Authors: Alexa Egan
Callista thought of the night she and David had shared. She had wanted him so badly. Had cast propriety to the spring-scented breeze, had done all but beg him for his touch. Could she . . . She lay a hand upon her stomach. Shook off the worry with a shudder. Clutching the saddlebag to her shoulder, she ran for the wood, Sally’s voice following her like a caution.
“You’re a fool, Cally. Neither man nor beast ever changes his nature.”
A shiver raced up Callista’s spine.
But what if they were one and the same?
* * *
The knife shook in his hand. Every shuddering breath he took burned his ice-encrusted lungs, yet sweat damped his skin. Blood steamed in the frigid air as it poured in a crimson wash over her throat, over her gown, over the snow. Afterward, he cradled her in his arms, her hair trailing over his chest, eyes closed as if in sleep and her fingers linked with his . . .
He jerked and gasped and came awake to naught but the scrape of branches and the quiet hoot of an owl. He lay back, blinking up into the darkness, letting the nightmare fade back into the corners of his mind. Harder to do the longer he remained with Callista. As hard as resisting the urge to claim her as his own, or ignoring the need to mark her body and soul now.
“The Fey-blood woman is a courageous and capable soul. Any man would be proud to claim her as his mate.” The man from the wood spoke, his ancient gaze dark and impenetrable. “Yet you hold back. Perhaps had I done the same in your place . . . but that is over an age past. My blood is colder now and I understand caution.”
David’s gaze narrowed and another queasy oath singed his brain.
The man smiled, though no light reached his eyes and sorrow still etched itself into the bones of his face. “Try not to throw yourself in front of a bullet for a few weeks.”
David tested his strength. Raised an arm. Made a fist. Easy enough. Then he drew a deep breath and nearly passed out from the ache torching his lungs. Fuck all, that bloody hurt.
“By rights, you should be dead. Annwn was open. Your soul ready to flee.”

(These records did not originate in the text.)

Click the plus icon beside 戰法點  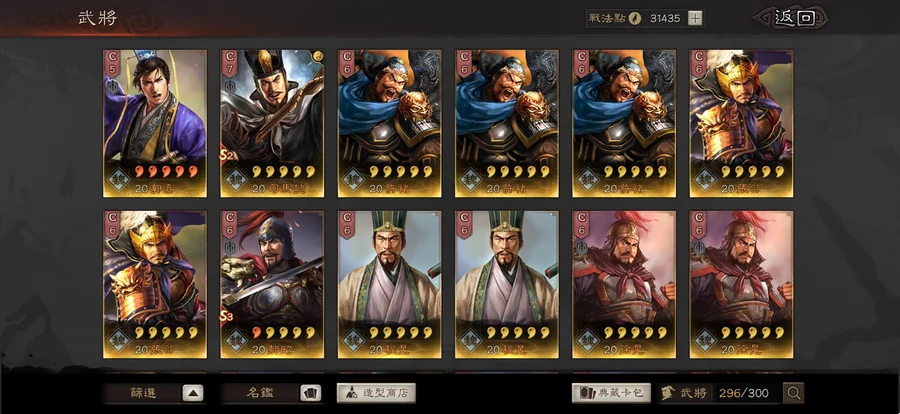(x=695, y=18)
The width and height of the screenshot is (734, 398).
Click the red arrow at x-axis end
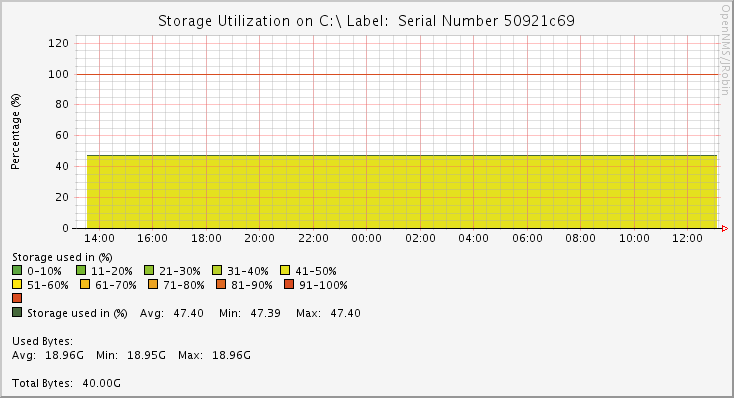click(725, 228)
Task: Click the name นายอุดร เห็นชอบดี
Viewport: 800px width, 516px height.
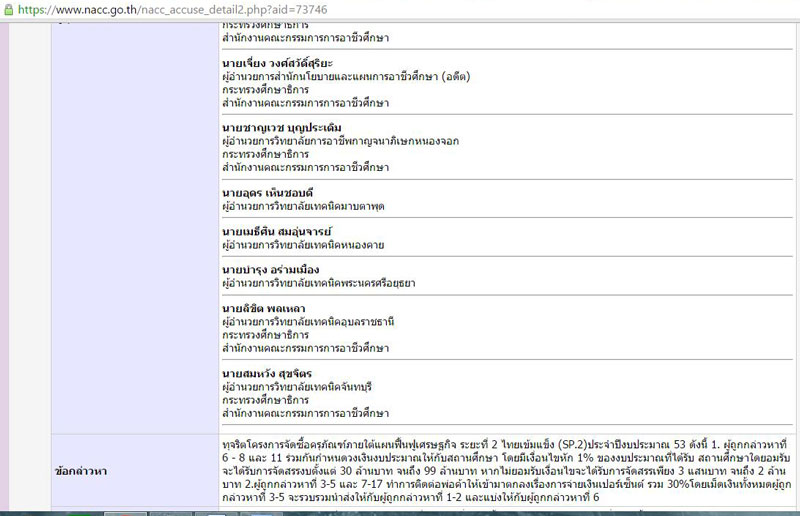Action: [270, 193]
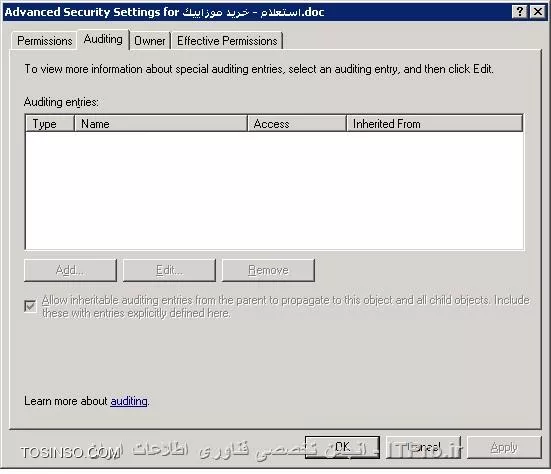Click the Apply button
Screen dimensions: 551x474
coord(504,447)
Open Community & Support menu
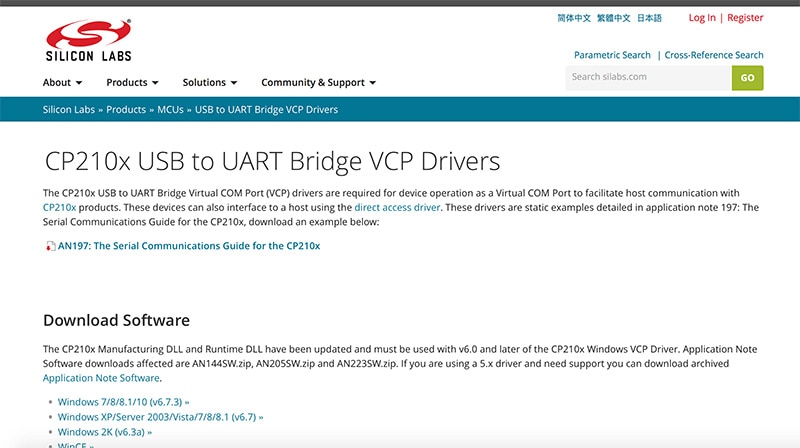This screenshot has width=800, height=448. click(x=318, y=82)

“Who are you?” David whispered.
“I’m called Lucan.”
The teasing half-remembered thought clung. Lucan of the Lythene; a clan extinct ages ago. A man with eyes vast and deep as centuries. A leader who commanded true Fey as if they were baseborn peasants. David’s grandmother had told him the stories often enough. She’d passed along her love for such tales of passion and treachery. But it couldn’t be. This man looked no cruel traitor or brutal monster who would condemn a race. Just sorrowful and stern and hard as the rock they’d lifted above his tomb.

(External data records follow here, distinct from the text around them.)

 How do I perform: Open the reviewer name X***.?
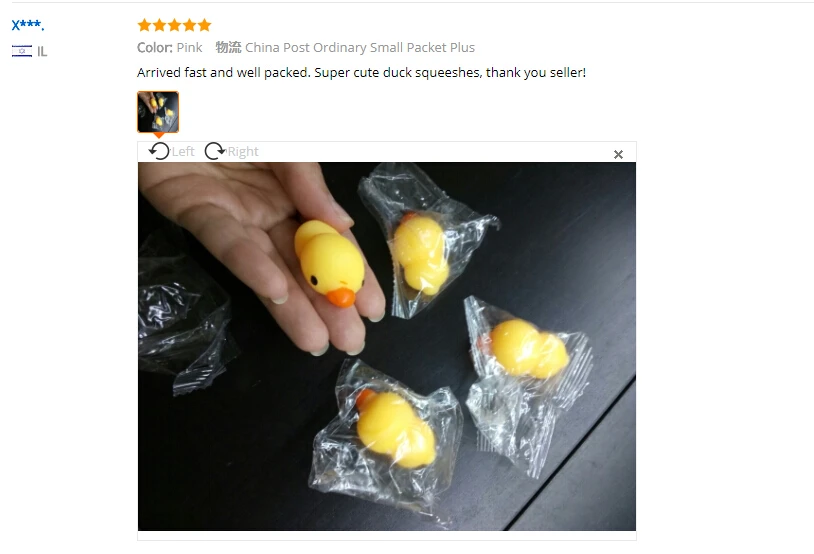click(x=28, y=24)
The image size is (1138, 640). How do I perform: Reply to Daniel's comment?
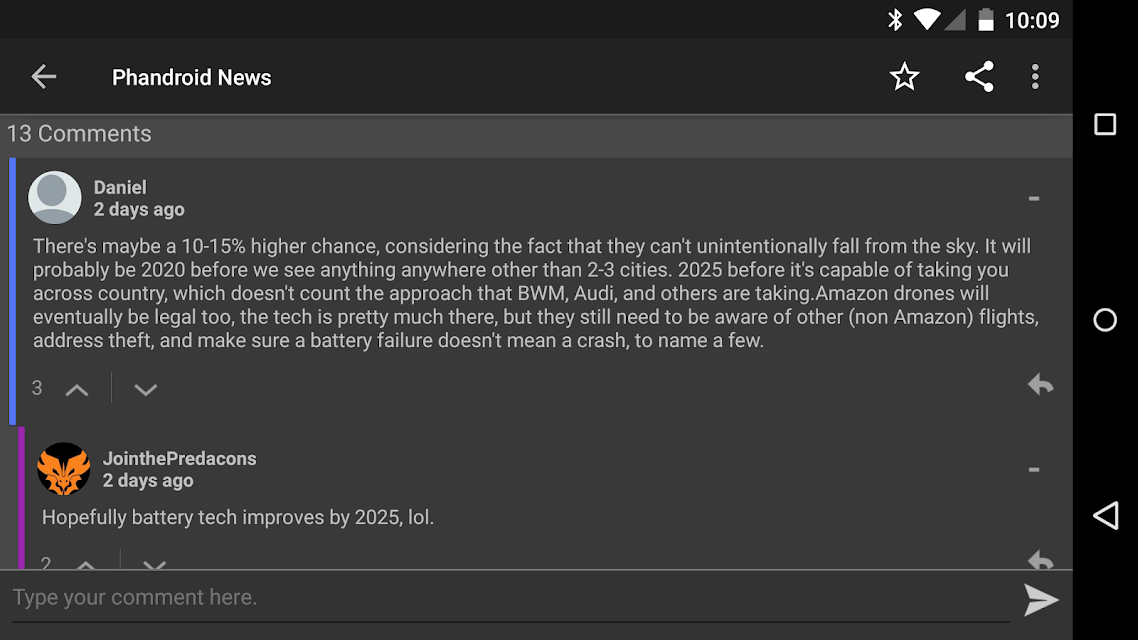1040,385
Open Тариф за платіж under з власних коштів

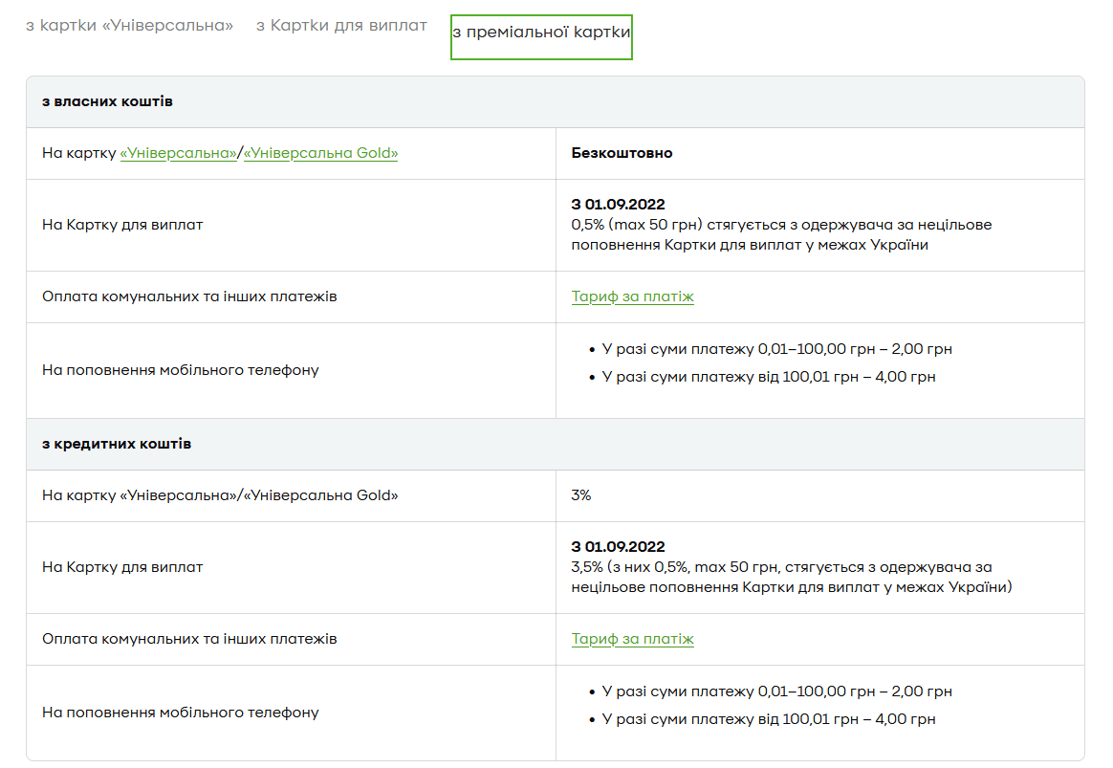pos(632,297)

“Not a tomb—a prison,” Lucan said quietly.
“You can read my mind?”
“If I concentrate,” Lucan answered. “Once upon a time, it was a common talent among our kind.”
“Where’s Callista?”
“She is well. The man who threatened her? Dead.”

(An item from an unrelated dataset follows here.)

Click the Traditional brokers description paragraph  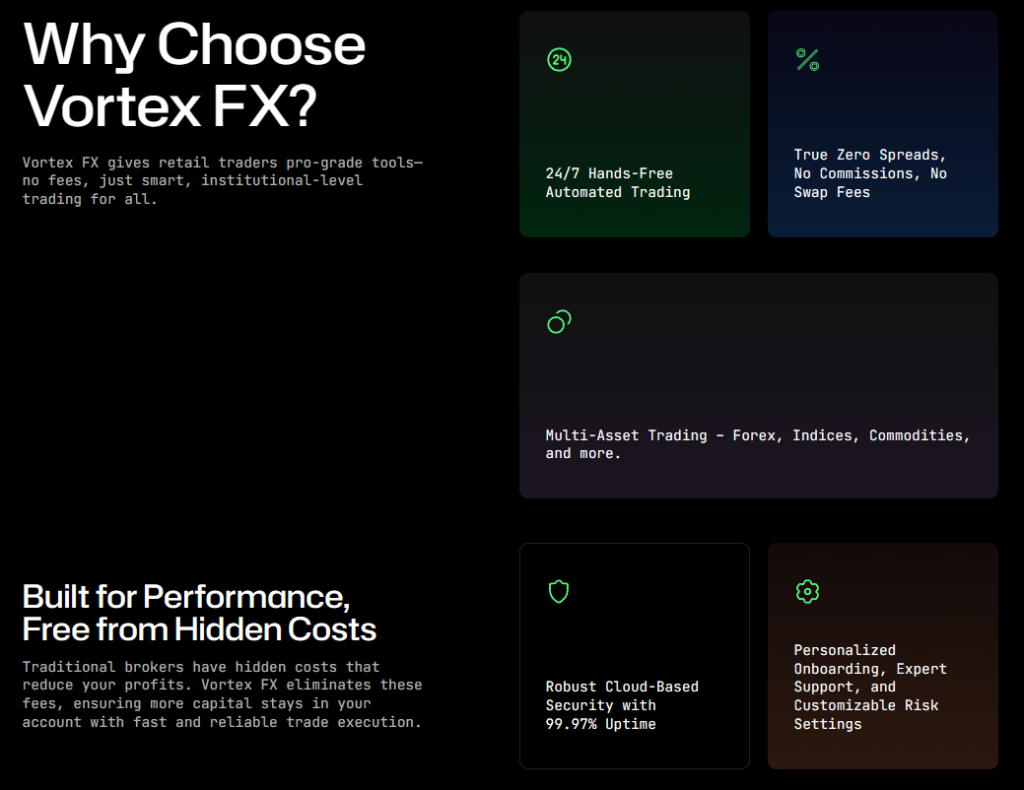[222, 694]
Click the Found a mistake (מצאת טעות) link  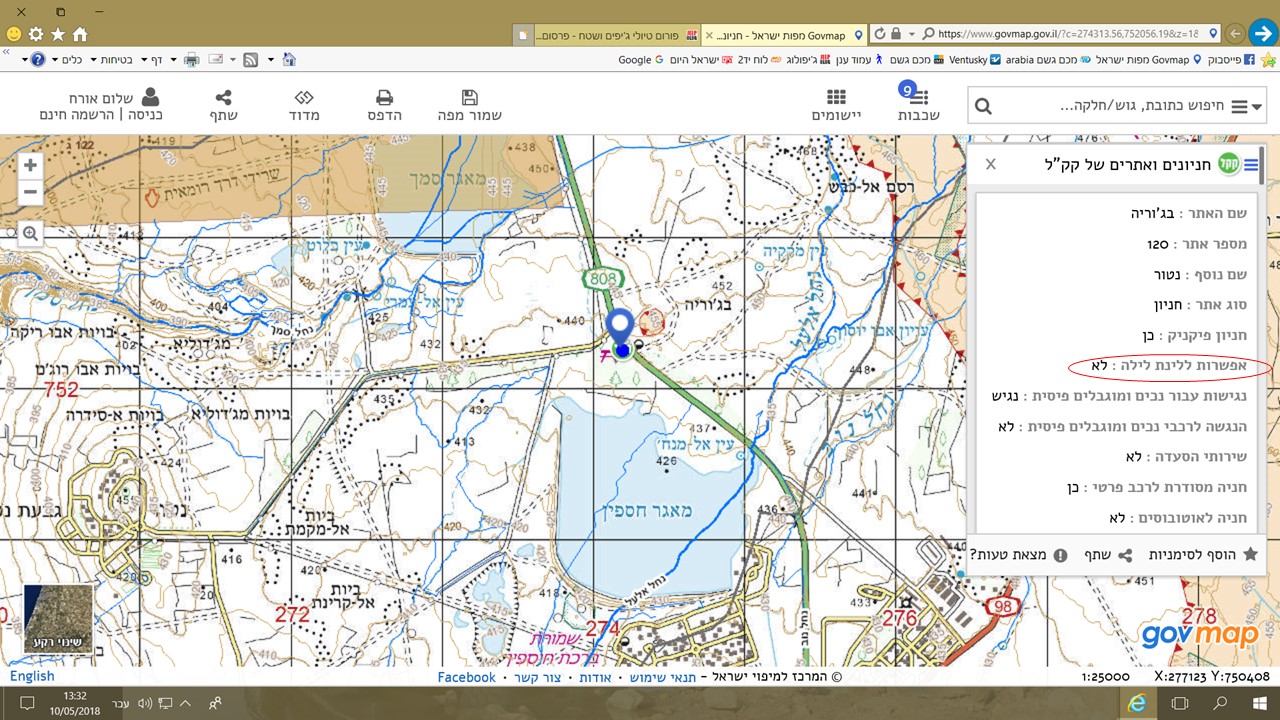1018,554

“You saved her as I asked.”
“I helped a friend.”
Adam had been a friend but Adam was dead. His face had been one of those looming up from the dark of shadowed paths.
Not yet,
he’d warned as he sent David back into life. But it wouldn’t be long before he joined him there. He’d seen the end. Witnessed its form. Felt its horror. It still shuddered along his bones like winter. Callista was a friend. More than a friend, but he would betray her. The way of her death changed with every dreaming. The outcome never did.
“You saved her—this time. But what of the next?” David answered. “I should never . . . I’ll only . . . fucking
hell, I’ve cocked things up.” His voice broke. He was closer to the edge than he thought, teetering as the nightmare swam once more before his eyes as the pain crushed his lungs and seized his muscles with every shift of his body.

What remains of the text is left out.